Actually, only Mom was upwardly mobile. She’s a lawyer, working for the assistant attorney general’s office, mostly on child-abuse cases. Dad likes motorcycles; he’s just mobile.
We never did hear from Glenda again, Mom says probably because the separation was too painful, and shameful. Sometimes I find myself longing for her, just to see or talk with her, discover more about the unsettledness within me; but most of the time that ache sits in a shaded corner of my mind, a vague reminder of what it is not to be wanted. At the same time all that seems out of place, because I remember nothing about her, not what she looked like or the sound of her voice or even the touch of her hand. I do admit to having a few laughs imagining how history rewrote itself inside Stephan’s head when my shiny brown head popped out.

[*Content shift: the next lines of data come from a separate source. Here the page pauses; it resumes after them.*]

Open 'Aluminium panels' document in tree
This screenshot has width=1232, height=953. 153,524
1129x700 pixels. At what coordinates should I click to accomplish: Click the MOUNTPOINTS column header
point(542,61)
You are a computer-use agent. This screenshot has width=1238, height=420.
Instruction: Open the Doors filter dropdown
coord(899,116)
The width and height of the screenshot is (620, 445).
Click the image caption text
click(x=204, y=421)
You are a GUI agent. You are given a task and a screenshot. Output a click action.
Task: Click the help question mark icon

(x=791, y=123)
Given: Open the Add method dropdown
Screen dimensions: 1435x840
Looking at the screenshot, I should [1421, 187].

It’s interesting being “of color” in a part of the country where Mark Fuhrman has his own radio talk show. My parents have always encouraged me to be loud when I run into racism, but I can’t count on racism being loud when it runs into me. Very few people come out and say they don’t like you because you aren’t white; when you’re younger it comes at a birthday party you learn about after the fact, or later, having a girl say yes to a date only to come back after discussing it with her parents, having suddenly remembered she has another engagement that night. Not much to do about that but let it register and don’t forget it. I learned in grade school that the color of a person’s skin has to do only with where their way-long-ago ancestors originated, so my mind tells me all racists are either ignorant or so down on themselves they need somebody to be better than. Most of the time telling myself that works. Once in a while my gut pulls rank on my mind, and I’m compelled to get ugly.

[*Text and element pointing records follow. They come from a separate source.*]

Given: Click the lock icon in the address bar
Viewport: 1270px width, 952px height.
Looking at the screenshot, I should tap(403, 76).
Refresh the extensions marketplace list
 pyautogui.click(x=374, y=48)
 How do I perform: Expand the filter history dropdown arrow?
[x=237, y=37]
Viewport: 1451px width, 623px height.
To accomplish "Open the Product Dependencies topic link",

I called “All News All Talk Radio” a couple of days after the first time I heard the spectacularly racially sensitive ex-L.A. detective giving Spokane and the rest of the Inland Empire the hot poop on big-time crime fighting. The talk show I called had featured the mayors of an eastern Washington and a north Idaho town declaring that the racist label put on this region is undeserved, blown out of proportion due to the presence of the Aryan Nations fort over in Hayden Lake, Idaho, and the existence of several small militias spread out between central Washington and eastern Montana.

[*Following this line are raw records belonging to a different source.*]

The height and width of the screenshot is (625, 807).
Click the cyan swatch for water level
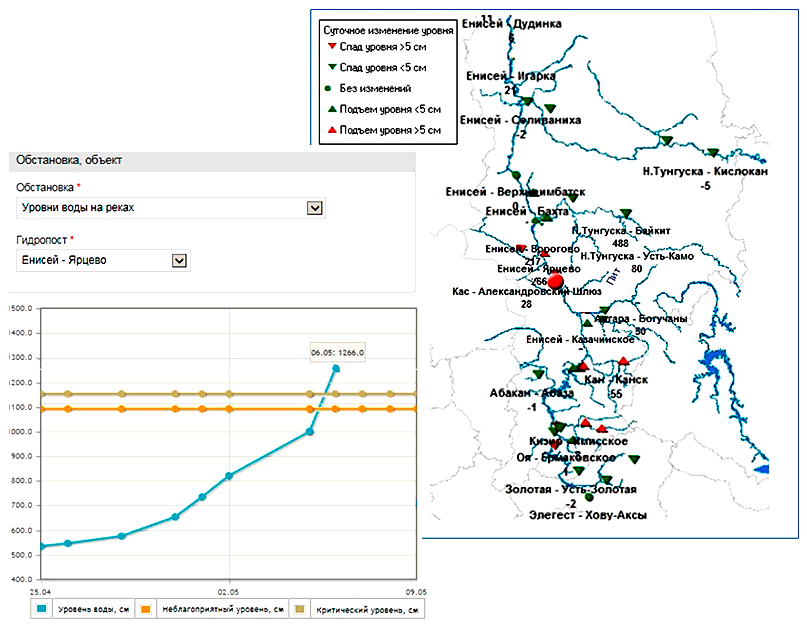[x=42, y=608]
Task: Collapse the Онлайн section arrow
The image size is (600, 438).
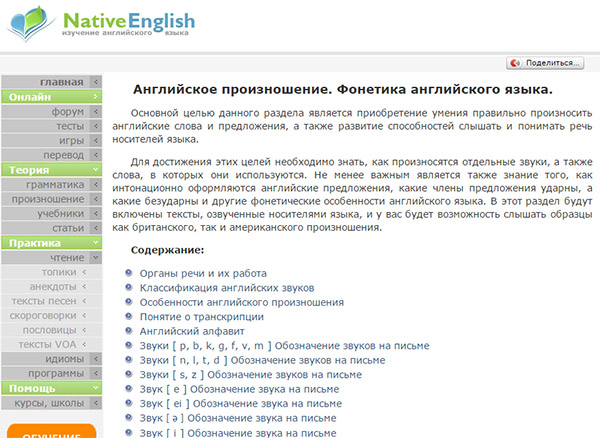Action: click(x=95, y=97)
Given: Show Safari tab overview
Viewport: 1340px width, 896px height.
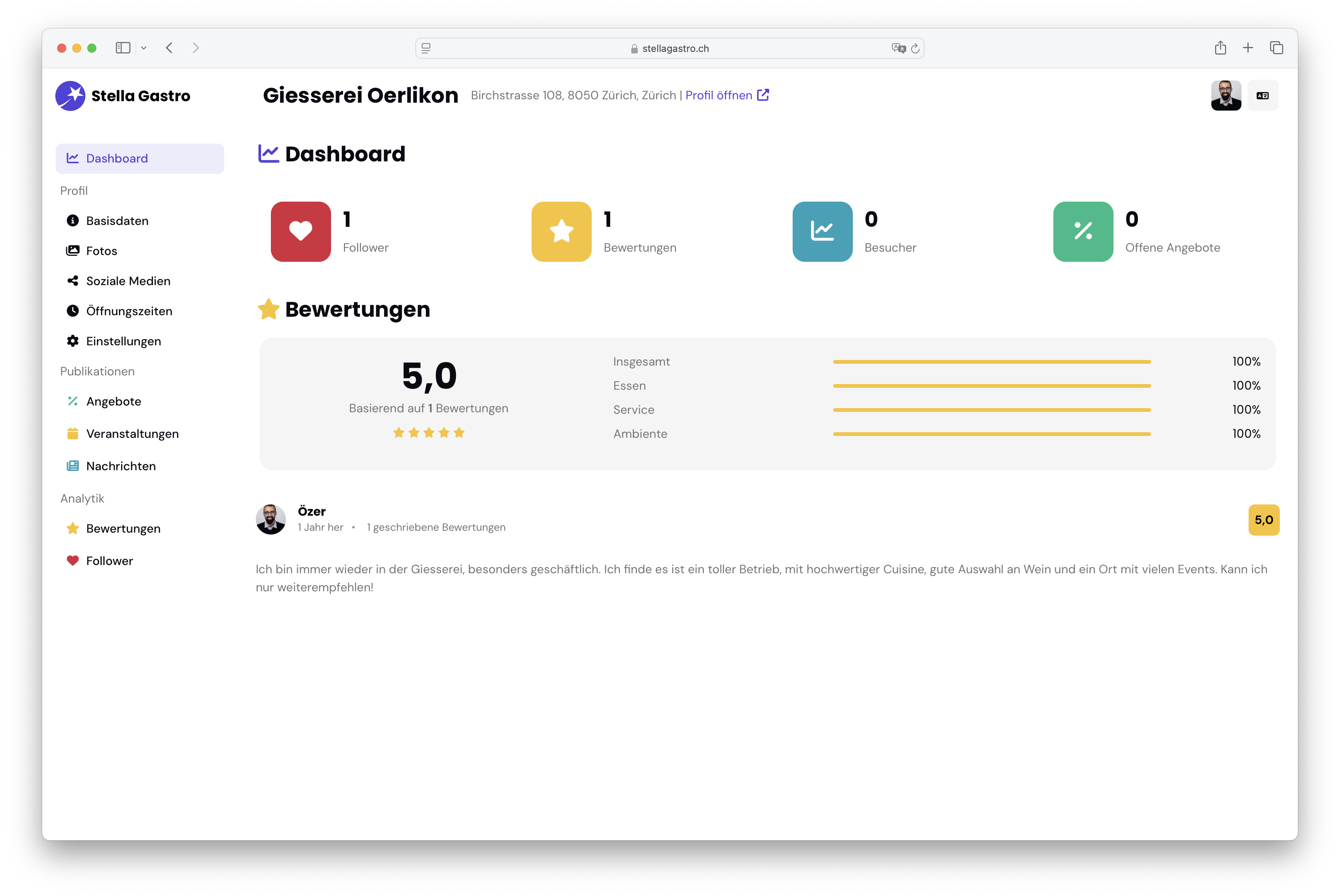Looking at the screenshot, I should point(1276,48).
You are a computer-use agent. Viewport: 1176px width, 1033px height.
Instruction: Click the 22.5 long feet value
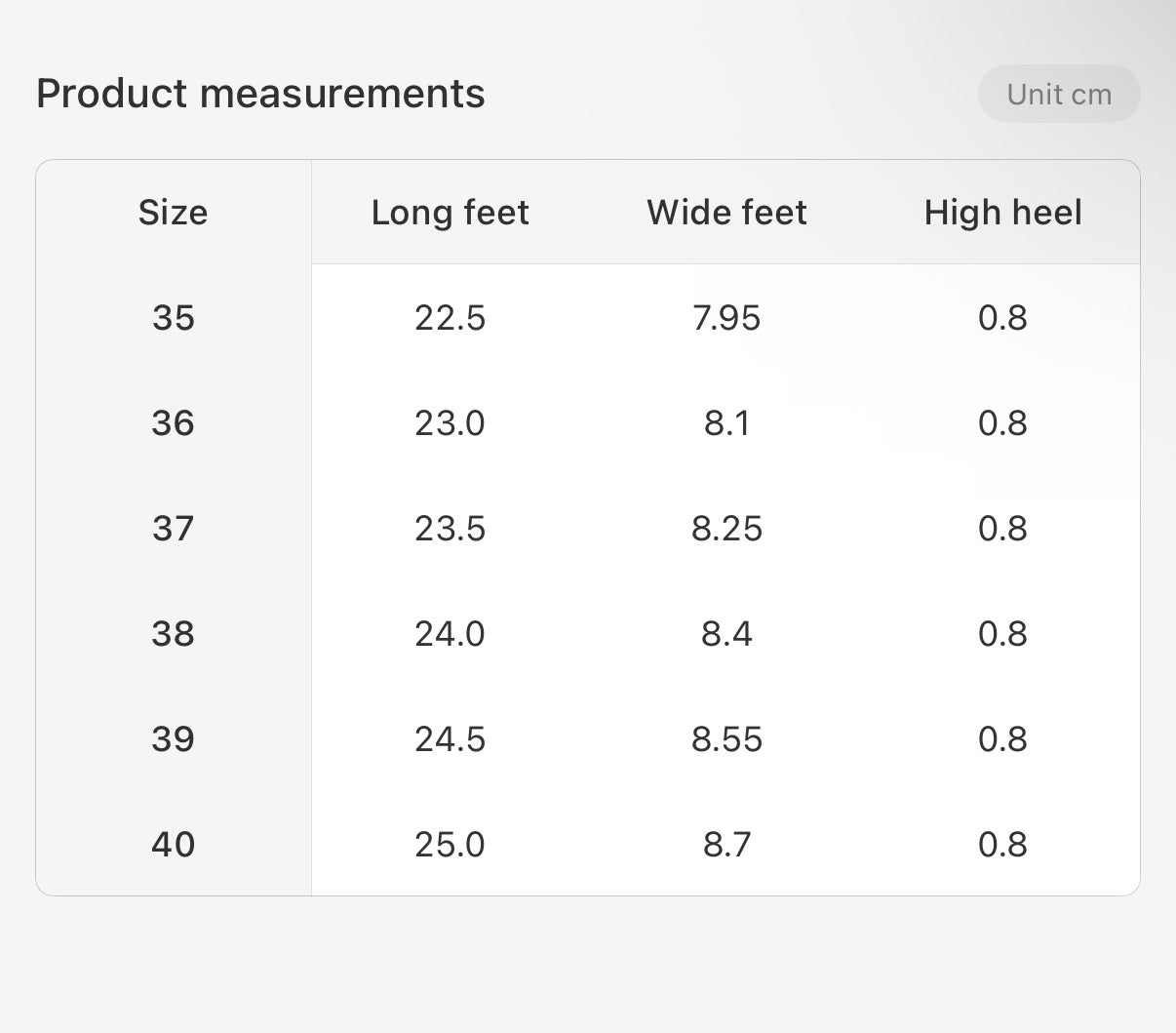[450, 318]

The mayors had departed when the talk-jock finally said, “We’re talking with T. J. from Cutter, about fifty miles outside our great city.”
I said, “So this racist label, it’s undeserved?”
“I believe it is,” he said. “An entire region can’t be held responsible for the ignorant actions of a few. Certainly you can’t argue with that.”
“You’re right,” I said. “I can’t. But if the racist label is about perceptions, and in this case, undeserved perceptions, why would you guys have the Mark Fuhrman show?”
“Have you tuned in to Mark’s show?”
“Not purposely,” I said, “but I was scanning the stations and landed right on him.”
“How long did you listen?”
“Long enough to convince myself it was really him, that you guys weren’t just pulling my chain.”
“Then you heard a man who knows a lot about crime prevention and an accomplished professional radio man.”
I said, “His voice was okay.”
The jock said, “What’s your point, T. J.?”
“That if you guys are running the most powerful AM station in the region and you’re worried about people’s perceptions of that region as racist, you might think twice before you give one of the true icons of racism in this country two hours of drive-time radio every week.”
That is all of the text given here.